Phison Electronics (8299.TT), a global provider of NAND flash controllers and storage solutions, has announced a collaboration with Intel aimed at expanding the capabilities of AI PCs to run larger and more complex artificial intelligence workloads locally. The initiative combines Intel’s Core Ultra Series 3 processors with Phison’s Pascari aiDAPTIV technology, designed to address memory constraints that limit the performance of advanced on-device AI applications.
The collaboration comes at a time when AI PCs are evolving beyond basic assistant tools toward more sophisticated applications, including document analysis, multi-step automation, and agent-based workflows. These workloads increasingly require larger model sizes, sustained memory access, and the ability to maintain long-running sessions—demands that often exceed the limits of standard system memory configurations.
Phison’s aiDAPTIV technology is positioned as a memory extension solution that enables AI workloads to scale beyond conventional hardware limitations. It achieves this by distributing AI working memory across system DRAM and high-performance NAND flash storage through its Pascari aiDAPTIV Cache Memory architecture. This approach reduces reliance on high-capacity DRAM while maintaining performance for AI inference tasks.
In internal testing cited by the company, aiDAPTIV enabled a 26-billion parameter model to run on a system equipped with 16GB of DRAM, compared with a requirement of 32GB of DRAM without the extension layer under identical conditions. The company said the result highlights how memory optimization can expand access to larger AI models on mainstream client hardware.
The collaboration specifically targets Intel AI PC platforms powered by Intel Core Ultra processors and includes integration with the OpenVINO toolkit, Intel’s open-source AI software framework designed to optimize deep learning inference across hardware architectures. Phison and Intel are also working with independent software vendors (ISVs) to support technical evaluations, performance benchmarking, and workload optimization.
“AI PCs are evolving into platforms for more sophisticated local AI workloads, including agentic applications and larger MoE models that place increasing demands on memory capacity and responsiveness,” said KS Pua, CEO and founder of Phison Electronics. He added that the collaboration with Intel Corporation enables broader memory availability for AI workloads, allowing developers and device makers to deploy more capable applications locally while improving efficiency and data privacy.

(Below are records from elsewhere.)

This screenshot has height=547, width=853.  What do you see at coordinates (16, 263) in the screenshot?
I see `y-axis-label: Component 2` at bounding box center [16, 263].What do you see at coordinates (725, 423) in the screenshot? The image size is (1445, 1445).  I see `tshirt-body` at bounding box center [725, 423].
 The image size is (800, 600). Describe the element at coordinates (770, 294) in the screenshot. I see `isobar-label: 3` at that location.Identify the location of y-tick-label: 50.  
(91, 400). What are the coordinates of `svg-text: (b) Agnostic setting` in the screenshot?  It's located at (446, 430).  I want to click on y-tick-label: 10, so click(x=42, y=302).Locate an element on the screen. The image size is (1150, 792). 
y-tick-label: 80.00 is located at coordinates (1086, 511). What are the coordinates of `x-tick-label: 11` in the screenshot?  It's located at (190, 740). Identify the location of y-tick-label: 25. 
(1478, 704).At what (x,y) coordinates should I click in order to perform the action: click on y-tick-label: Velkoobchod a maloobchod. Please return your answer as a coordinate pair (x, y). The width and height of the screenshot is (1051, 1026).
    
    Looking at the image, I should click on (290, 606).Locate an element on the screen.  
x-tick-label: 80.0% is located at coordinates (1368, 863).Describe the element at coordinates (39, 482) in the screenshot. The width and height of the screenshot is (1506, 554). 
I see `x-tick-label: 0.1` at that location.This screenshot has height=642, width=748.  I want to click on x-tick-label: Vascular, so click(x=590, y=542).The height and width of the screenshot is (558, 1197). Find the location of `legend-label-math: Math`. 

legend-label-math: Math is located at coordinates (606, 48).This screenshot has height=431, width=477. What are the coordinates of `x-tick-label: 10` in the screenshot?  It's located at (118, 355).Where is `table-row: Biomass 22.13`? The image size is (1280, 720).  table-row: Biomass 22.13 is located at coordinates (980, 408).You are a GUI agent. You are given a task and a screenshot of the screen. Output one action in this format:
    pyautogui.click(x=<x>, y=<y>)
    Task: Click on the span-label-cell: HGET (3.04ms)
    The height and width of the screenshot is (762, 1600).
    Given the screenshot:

The companies are showcasing the technology at COMPUTEX, where demonstrations include a local chat interface running a Mixture-of-Experts (MoE) model that would typically exceed system memory limits. The setup illustrates how aiDAPTIV extends effective working memory to enable execution of larger models directly on-device.
Another demonstration highlights a hybrid large language model (LLM) routing system built on OpenClaw, an open-source AI agent framework. The system dynamically routes tasks between local AI models and cloud services, aiming to reduce reliance on cloud compute while preserving scalability for complex queries.
Beyond Phison and Intel’s core demonstration, the ecosystem showcase includes contributions from software partners such as Ollama, LLMWare, TurinTech, Intel AI Superbuilder, and Intel AI Playground. Hardware collaborations with PC manufacturers including ASUS, MSI, and Acer are also part of the initiative, signaling a broader push to integrate AI-optimized memory architectures into consumer and enterprise devices.
Industry software developers highlighted the potential impact of extending usable memory through storage-based architectures. Ollama, which specializes in local AI model deployment, noted that memory constraints are often the primary barrier to running larger models on client devices. LLMWare emphasized that enterprise GenAI workflows, including retrieval-augmented generation (RAG) and domain-specific agents, increasingly depend on efficient local inference capabilities.
TurinTech AI also pointed to the importance of balancing performance, privacy, and cost in on-device AI systems. The company said integrating AI-driven optimization tools with Intel AI PCs and Phison’s memory extension approach could support more complex workloads without requiring constant increases in system DRAM capacity.
From Intel’s perspective, the collaboration reflects a broader industry shift toward decentralized AI computing. “More users and businesses want to run AI locally – faster, more private and without the cost of sending everything to the cloud,” said Jim Johnson, Senior Vice President and General Manager of Client Computing at Intel Corporation. He added that enabling larger AI workloads on simplified memory configurations could help organizations extract greater value from their own data while reducing total cost of ownership.
As AI applications continue to expand from cloud-centric models toward hybrid and edge-based deployments, memory efficiency is emerging as a critical constraint in hardware design. Phison and Intel’s collaboration reflects an industry effort to address this bottleneck by rethinking how system memory is allocated and extended for AI workloads.
The companies have not disclosed commercial timelines for the integration beyond ongoing demonstrations and developer evaluations.